Let $$\mathcal{C}$$ be a category and let $$A,B$$ be objects of $$\mathcal{C}$$. Let $$\pi_A$$ and $$\pi_B$$ be morphisms in $$\mathcal{C}$$ such that $$\pi_A:A\times B\to A$$ and $$\pi_B: A\times B\to B$$. Now, the universal property says that for each object $$X$$ in $$\mathcal{C}$$ and every pair of morphisms $$f_A, f_B$$ there exists a unique morphism $$f: X\to A\times B$$.

I'm having a really hard time understanding why this must be true or maybe I'm missing some information or definition.

The universal property on any kind of structure is very loosely defined, that I cannot find a solid definition anywhere on the internet. How can this be possibly true for every $$X,f_A$$ and $$f_B$$ here? Are there any restriction on any of the given morphisms that I failed to mention?

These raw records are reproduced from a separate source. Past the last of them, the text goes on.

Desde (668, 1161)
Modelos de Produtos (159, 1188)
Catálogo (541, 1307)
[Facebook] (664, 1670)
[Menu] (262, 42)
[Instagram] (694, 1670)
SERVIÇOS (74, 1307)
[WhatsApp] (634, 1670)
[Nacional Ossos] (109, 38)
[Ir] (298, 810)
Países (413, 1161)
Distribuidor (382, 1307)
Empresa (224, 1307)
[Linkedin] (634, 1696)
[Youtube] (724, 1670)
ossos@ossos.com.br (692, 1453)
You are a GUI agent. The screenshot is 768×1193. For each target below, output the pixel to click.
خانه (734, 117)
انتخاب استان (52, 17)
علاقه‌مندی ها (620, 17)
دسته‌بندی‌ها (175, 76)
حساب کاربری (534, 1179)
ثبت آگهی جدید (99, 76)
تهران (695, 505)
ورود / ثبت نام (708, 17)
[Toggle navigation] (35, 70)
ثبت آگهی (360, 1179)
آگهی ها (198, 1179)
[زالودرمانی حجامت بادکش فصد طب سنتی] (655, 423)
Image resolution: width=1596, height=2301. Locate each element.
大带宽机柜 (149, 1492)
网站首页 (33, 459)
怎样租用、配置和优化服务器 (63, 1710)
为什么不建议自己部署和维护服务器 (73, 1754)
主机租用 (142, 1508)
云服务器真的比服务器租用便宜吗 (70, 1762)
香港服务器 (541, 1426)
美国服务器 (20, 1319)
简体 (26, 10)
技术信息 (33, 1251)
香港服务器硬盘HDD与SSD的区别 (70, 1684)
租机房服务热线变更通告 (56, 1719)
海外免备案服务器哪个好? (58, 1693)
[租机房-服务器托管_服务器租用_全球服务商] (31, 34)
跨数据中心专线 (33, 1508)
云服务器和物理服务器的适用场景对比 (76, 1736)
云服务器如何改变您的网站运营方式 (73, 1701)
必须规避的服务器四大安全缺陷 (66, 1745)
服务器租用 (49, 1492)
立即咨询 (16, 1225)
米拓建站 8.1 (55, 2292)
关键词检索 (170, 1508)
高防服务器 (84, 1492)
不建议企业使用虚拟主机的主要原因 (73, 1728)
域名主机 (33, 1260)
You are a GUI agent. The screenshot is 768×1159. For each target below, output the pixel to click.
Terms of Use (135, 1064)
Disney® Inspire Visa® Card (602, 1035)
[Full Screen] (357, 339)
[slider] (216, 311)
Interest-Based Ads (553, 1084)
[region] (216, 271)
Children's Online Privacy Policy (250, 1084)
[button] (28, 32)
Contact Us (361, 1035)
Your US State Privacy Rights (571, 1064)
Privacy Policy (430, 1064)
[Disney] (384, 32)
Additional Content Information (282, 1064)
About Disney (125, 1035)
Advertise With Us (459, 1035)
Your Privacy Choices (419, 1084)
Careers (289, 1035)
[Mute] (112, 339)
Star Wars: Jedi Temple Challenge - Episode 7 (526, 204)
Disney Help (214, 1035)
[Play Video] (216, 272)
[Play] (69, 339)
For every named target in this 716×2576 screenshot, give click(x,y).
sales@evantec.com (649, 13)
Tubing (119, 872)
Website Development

Any help would be appreciated.

https://i.imgur.com/AcdaqkI.png

EDIT: I am unable to include the image in this question for whatever reason. see link

• The statement is that for every pair of morphisms $f_A : X \to A$ and $f_B : X \to B$, there is a unique $f : X \to A \times B$ such that $\pi_A \circ f = f_A$ and $\pi_B \circ f = f_B$. Sep 13, 2021 at 21:47
• Generally, one picks out a certain specific category (such as the category of sets), picks out a choice of $A \times B$, $\pi_A$, and $\pi_B$, and then proves that the given property is true. "why is that true" depends on which category you're talking about. Sep 13, 2021 at 21:50
• "the product of $A$ and $B$ exists" is defined to mean that there exists an object $A \times B$ and arrows $\pi_A, \pi_B$ such that the property holds. Sep 13, 2021 at 21:53
• You're missing the point here. Whenever we have a category $C$ and objects $A$ and $B$ in this category, the statement "the product of $A$ and $B$ exists" means, by definition, that there exists an object $A \times B$ and two arrows $\pi_A : A \times B \to A$, $\pi_B : A \times B \to B$ such that for all objects $X$ and arrows $f_A : X \to A$, $f_B : X \to B$, there is a unique arrow $f : X \to A \times B$ satisfying $f_A = \pi_A \circ f$ and $f_B = \pi_B \circ f$. This is the definition of "the product exists". Sep 13, 2021 at 22:00
• Oh so the "there exists" part is also part of the definition of "the product exists"? That makes much more sense. Thanks man Sep 13, 2021 at 22:05

"why is that true ?" : we define the tuple $$(P, \pi_A,\pi_B)$$ to be a product if it satisfies this property. So it is true for the product because we defined products to be those things that satisfy it.
"How can this possibly true" : think about the category of sets, and the usual cartesian product of sets $$A\times B$$ with projections $$(a,b)\mapsto a, (a,b)\mapsto b$$. Can you try to prove and understand why it satisfies this condition ?
Note that a product in a category $$C$$ need not have anything to do with the usual cartesian product of sets, even when $$C$$ is a category of "sets with structure". It is very often true that it is related to the product of sets for categories of sets with algebraic structures, but then that is something you have to prove, and it does not follow from the definition of a product.